Published online by Cambridge University Press: 13 May 2014
In 1754 the newly-arrived governor of Angola, António Alvares da Cunha, announced to the court in Lisbon that, inspired by plans his uncle had made in 1725, he had decided to revive the old attempt to find a way overland to link Angola and Mozambique. He was initiating this enterprise by sending, at his own expense, an expedition to the fair of Cassange, the farthest known point eastwards of Luanda, to gather information about the lands between Angola and Mozambique. The governor's envoy was Manoel Correia Leitão— an experienced trader, but one who had never been to Cassange— accompanied by a pilot, António Roiz Grizante, whose task was to fix the latitude of Cassange.

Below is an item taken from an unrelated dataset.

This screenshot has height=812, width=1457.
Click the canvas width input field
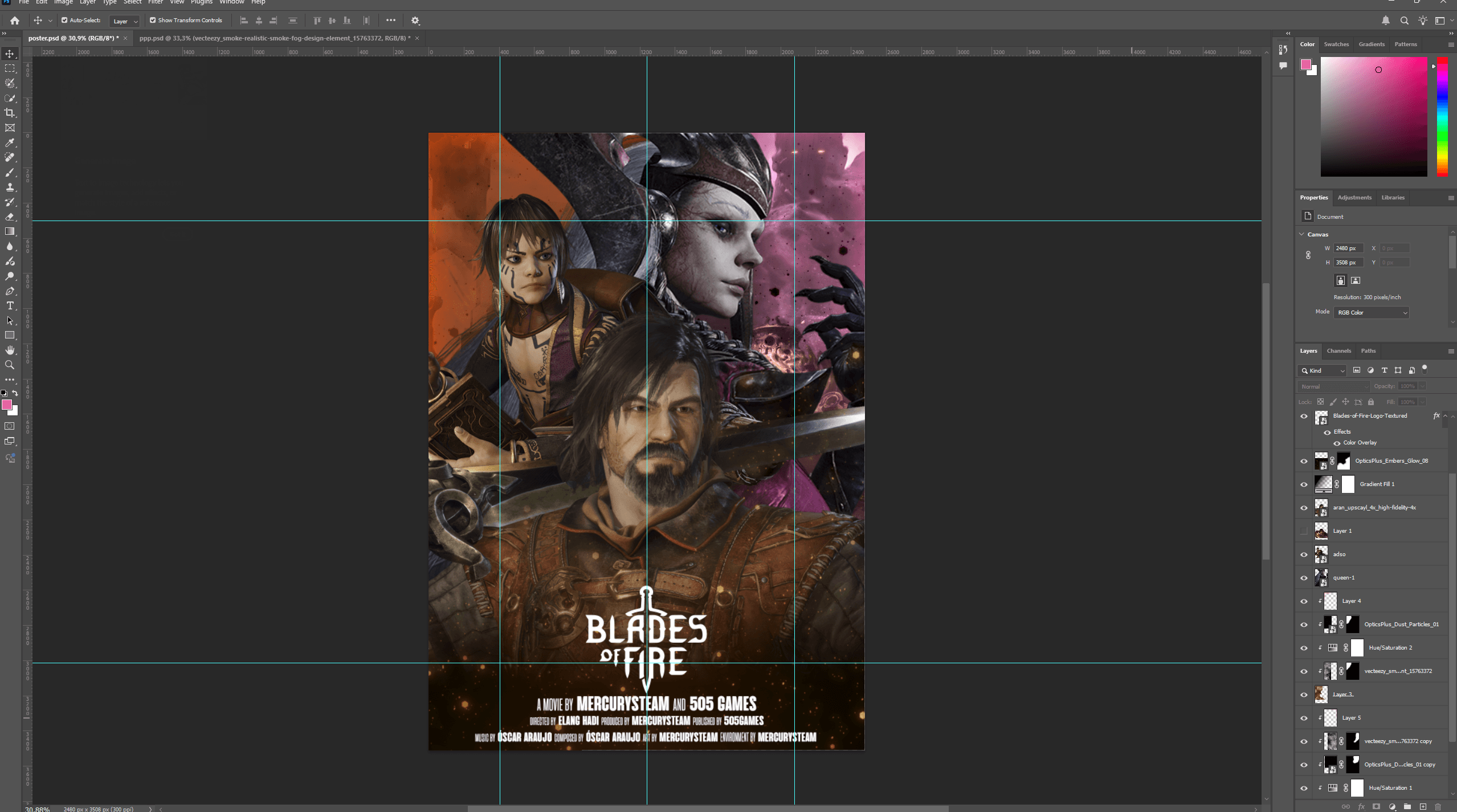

A suspicious reader could conclude with the subsequent governor António de Vasconcelos, that this venture was a slave trading expedition by Leitão to recover some debts. But it was financed by the governor and one suspects that the whole enterprise was in fact a joint business venture, disguised as an exploration, because governors were forbidden to trade. Be that as it may, the reaction from Lisbon to this news was unexpected. The governor was ordered to abandon his plans and to recall his envoys because this enterprise was too “delicate.” Knowledge about it was to be shrouded in absolute secrecy and a report about this was to be treated as top-secret. Whereupon the governor recalled Leitão.